(Information)
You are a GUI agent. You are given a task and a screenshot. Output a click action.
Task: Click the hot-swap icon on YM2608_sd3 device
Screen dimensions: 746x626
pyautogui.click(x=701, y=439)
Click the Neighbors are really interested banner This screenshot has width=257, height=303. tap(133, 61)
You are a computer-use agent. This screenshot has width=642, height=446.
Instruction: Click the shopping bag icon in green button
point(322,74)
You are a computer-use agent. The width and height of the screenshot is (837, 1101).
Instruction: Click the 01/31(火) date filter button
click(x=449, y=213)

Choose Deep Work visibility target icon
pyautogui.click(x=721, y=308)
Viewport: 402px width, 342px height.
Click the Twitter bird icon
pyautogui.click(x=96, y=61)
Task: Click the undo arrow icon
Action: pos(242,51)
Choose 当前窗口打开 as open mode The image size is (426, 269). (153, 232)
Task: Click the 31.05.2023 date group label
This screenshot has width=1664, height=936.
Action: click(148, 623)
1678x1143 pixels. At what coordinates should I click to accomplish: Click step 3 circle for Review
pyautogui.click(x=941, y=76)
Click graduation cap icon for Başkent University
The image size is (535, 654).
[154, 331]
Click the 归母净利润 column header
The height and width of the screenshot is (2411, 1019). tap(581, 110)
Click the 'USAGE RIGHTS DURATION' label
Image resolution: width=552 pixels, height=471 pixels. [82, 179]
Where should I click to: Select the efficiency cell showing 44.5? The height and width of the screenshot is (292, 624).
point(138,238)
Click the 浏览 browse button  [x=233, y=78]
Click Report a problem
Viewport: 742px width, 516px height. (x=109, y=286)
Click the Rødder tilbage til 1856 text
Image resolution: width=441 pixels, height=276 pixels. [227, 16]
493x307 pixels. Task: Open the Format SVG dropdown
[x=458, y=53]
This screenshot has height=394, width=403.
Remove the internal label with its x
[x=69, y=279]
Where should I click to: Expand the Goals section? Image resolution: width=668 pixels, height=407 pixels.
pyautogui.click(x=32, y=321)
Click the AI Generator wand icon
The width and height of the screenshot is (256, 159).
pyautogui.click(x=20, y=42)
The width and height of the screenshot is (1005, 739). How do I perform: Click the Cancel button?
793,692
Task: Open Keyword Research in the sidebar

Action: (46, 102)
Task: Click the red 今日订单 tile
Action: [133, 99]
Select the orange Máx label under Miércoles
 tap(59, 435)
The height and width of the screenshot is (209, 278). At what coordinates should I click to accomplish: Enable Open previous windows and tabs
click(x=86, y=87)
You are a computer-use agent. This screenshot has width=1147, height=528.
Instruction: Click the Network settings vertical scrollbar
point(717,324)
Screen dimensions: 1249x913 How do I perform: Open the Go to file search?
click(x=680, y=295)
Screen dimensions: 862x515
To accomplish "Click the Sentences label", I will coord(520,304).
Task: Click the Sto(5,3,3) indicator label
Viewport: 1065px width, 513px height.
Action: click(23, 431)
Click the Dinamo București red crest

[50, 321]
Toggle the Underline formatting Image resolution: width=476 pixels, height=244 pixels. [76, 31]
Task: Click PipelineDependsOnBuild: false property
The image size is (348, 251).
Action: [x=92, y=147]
(End Information)
• _What is expected_
Could you transcribe all of the data exactly as it is given?

• _Solution below_
You are a GUI agent. You are given a task and a screenshot. Output a click action.
Task: Click the hot-swap icon on YM2608_sd3 device
Screen dimensions: 746x626
pyautogui.click(x=701, y=439)
Click the Neighbors are really interested banner This screenshot has width=257, height=303. tap(133, 61)
You are a computer-use agent. This screenshot has width=642, height=446.
Instruction: Click the shopping bag icon in green button
point(322,74)
You are a computer-use agent. The width and height of the screenshot is (837, 1101).
Instruction: Click the 01/31(火) date filter button
click(x=449, y=213)

Choose Deep Work visibility target icon
pyautogui.click(x=721, y=308)
Viewport: 402px width, 342px height.
Click the Twitter bird icon
pyautogui.click(x=96, y=61)
Task: Click the undo arrow icon
Action: pos(242,51)
Choose 当前窗口打开 as open mode The image size is (426, 269). (153, 232)
Task: Click the 31.05.2023 date group label
This screenshot has width=1664, height=936.
Action: click(148, 623)
1678x1143 pixels. At what coordinates should I click to accomplish: Click step 3 circle for Review
pyautogui.click(x=941, y=76)
Click graduation cap icon for Başkent University
The image size is (535, 654).
[154, 331]
Click the 归母净利润 column header
The height and width of the screenshot is (2411, 1019). tap(581, 110)
Click the 'USAGE RIGHTS DURATION' label
Image resolution: width=552 pixels, height=471 pixels. [82, 179]
Where should I click to: Select the efficiency cell showing 44.5? The height and width of the screenshot is (292, 624).
point(138,238)
Click the 浏览 browse button  [x=233, y=78]
Click Report a problem
Viewport: 742px width, 516px height. (x=109, y=286)
Click the Rødder tilbage til 1856 text
Image resolution: width=441 pixels, height=276 pixels. [227, 16]
493x307 pixels. Task: Open the Format SVG dropdown
[x=458, y=53]
This screenshot has height=394, width=403.
Remove the internal label with its x
[x=69, y=279]
Where should I click to: Expand the Goals section? Image resolution: width=668 pixels, height=407 pixels.
pyautogui.click(x=32, y=321)
Click the AI Generator wand icon
The width and height of the screenshot is (256, 159).
pyautogui.click(x=20, y=42)
The width and height of the screenshot is (1005, 739). How do I perform: Click the Cancel button?
793,692
Task: Open Keyword Research in the sidebar

Action: (46, 102)
Task: Click the red 今日订单 tile
Action: [133, 99]
Select the orange Máx label under Miércoles
 tap(59, 435)
The height and width of the screenshot is (209, 278). At what coordinates should I click to accomplish: Enable Open previous windows and tabs
click(x=86, y=87)
You are a computer-use agent. This screenshot has width=1147, height=528.
Instruction: Click the Network settings vertical scrollbar
point(717,324)
Screen dimensions: 1249x913 How do I perform: Open the Go to file search?
click(x=680, y=295)
Screen dimensions: 862x515
To accomplish "Click the Sentences label", I will coord(520,304).
Task: Click the Sto(5,3,3) indicator label
Viewport: 1065px width, 513px height.
Action: click(23, 431)
Click the Dinamo București red crest

[50, 321]
Toggle the Underline formatting Image resolution: width=476 pixels, height=244 pixels. [76, 31]
Task: Click PipelineDependsOnBuild: false property
The image size is (348, 251).
Action: [x=92, y=147]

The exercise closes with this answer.